= EXERCISE DETAILS =
Put everything from the line containing "At what coordinates" down to the line containing "[x=20, y=542]" into a numbered list, skipping blank lines and leaving out the pictures.

= RECORDS TO USE =
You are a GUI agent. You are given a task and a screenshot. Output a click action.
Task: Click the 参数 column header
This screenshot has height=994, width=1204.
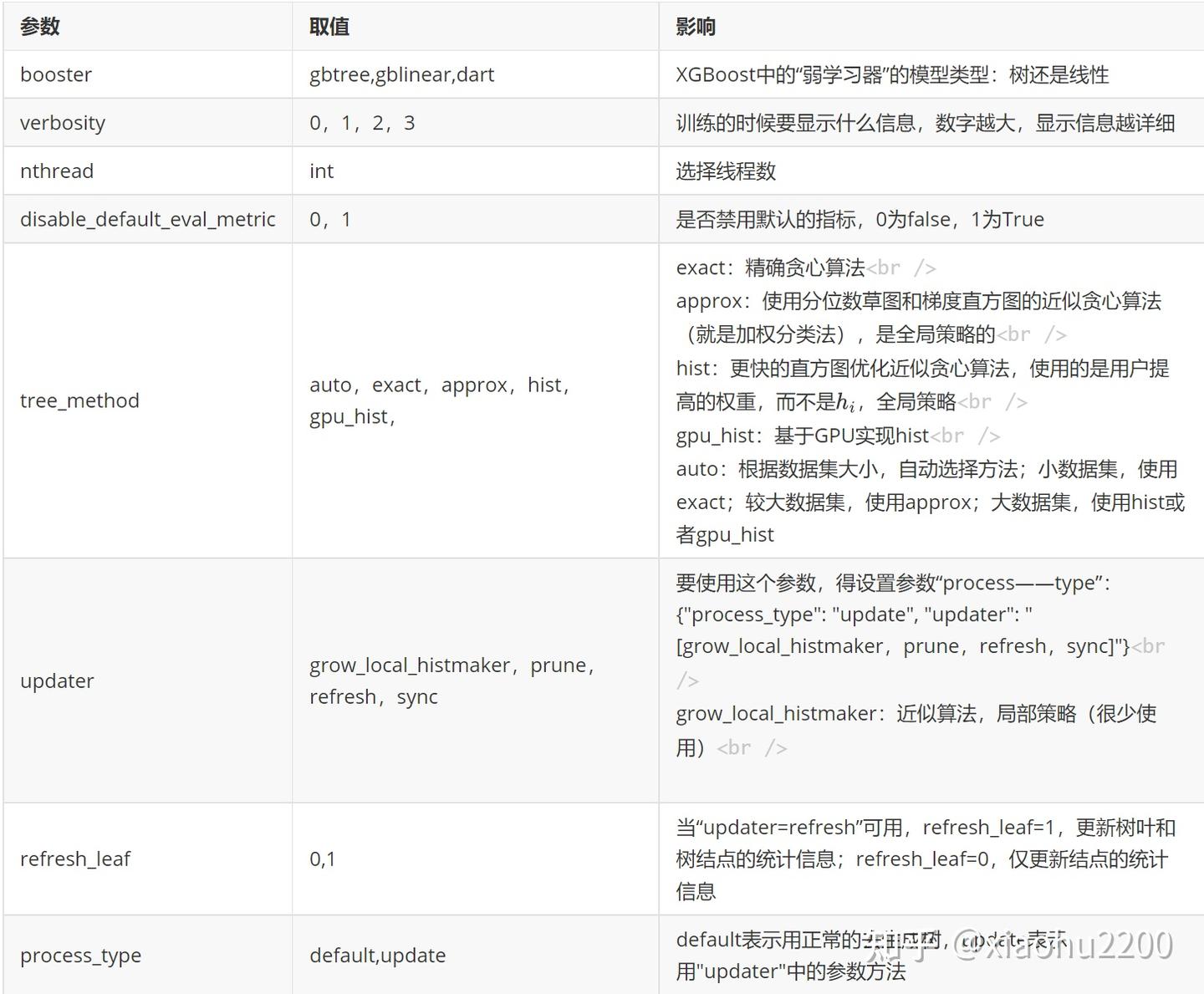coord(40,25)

...

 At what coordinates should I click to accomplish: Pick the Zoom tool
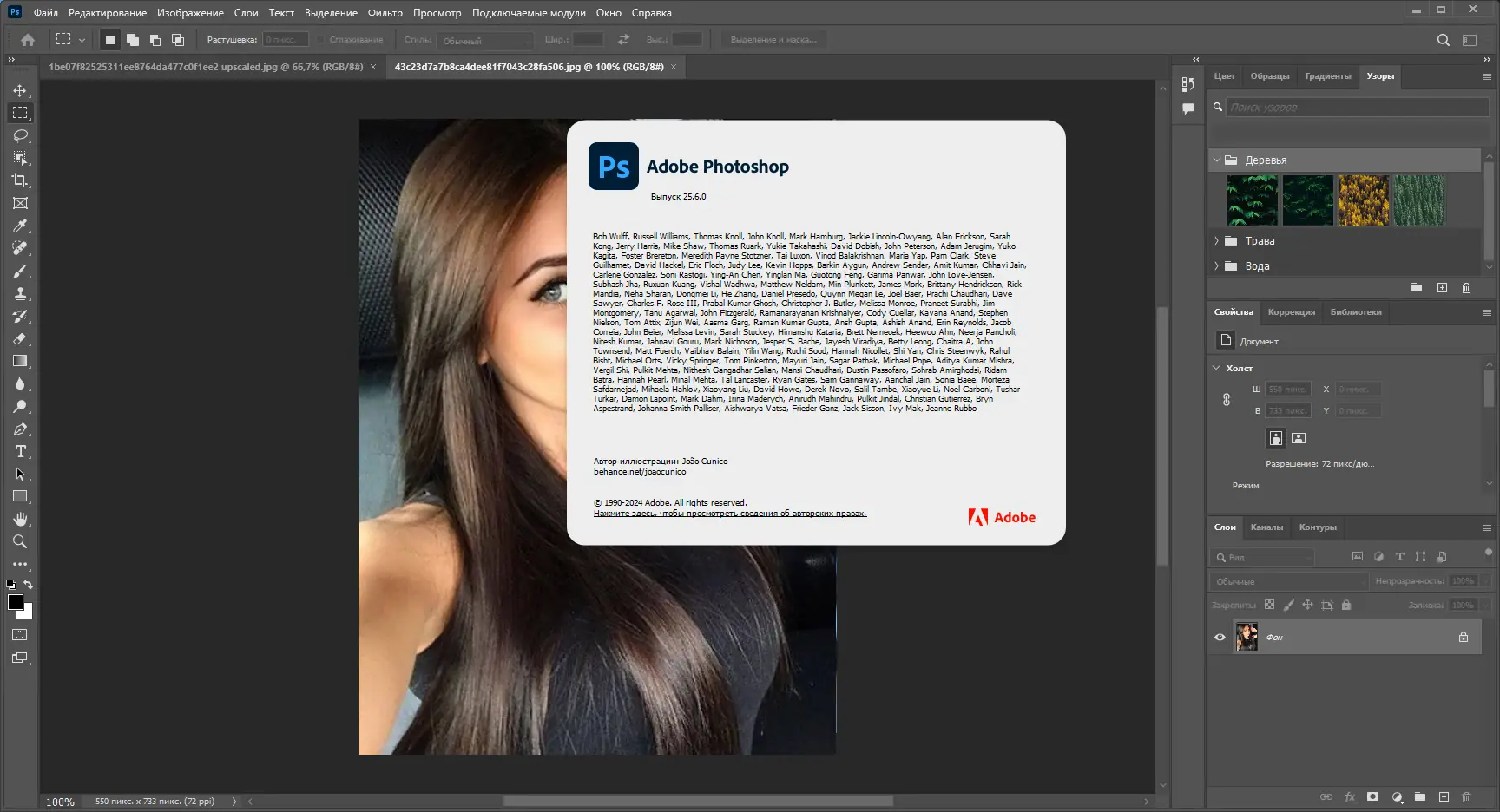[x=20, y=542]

= FINAL ANSWER =
1.  At what coordinates should I click to accomplish: Pick the Zoom tool
2. [x=20, y=542]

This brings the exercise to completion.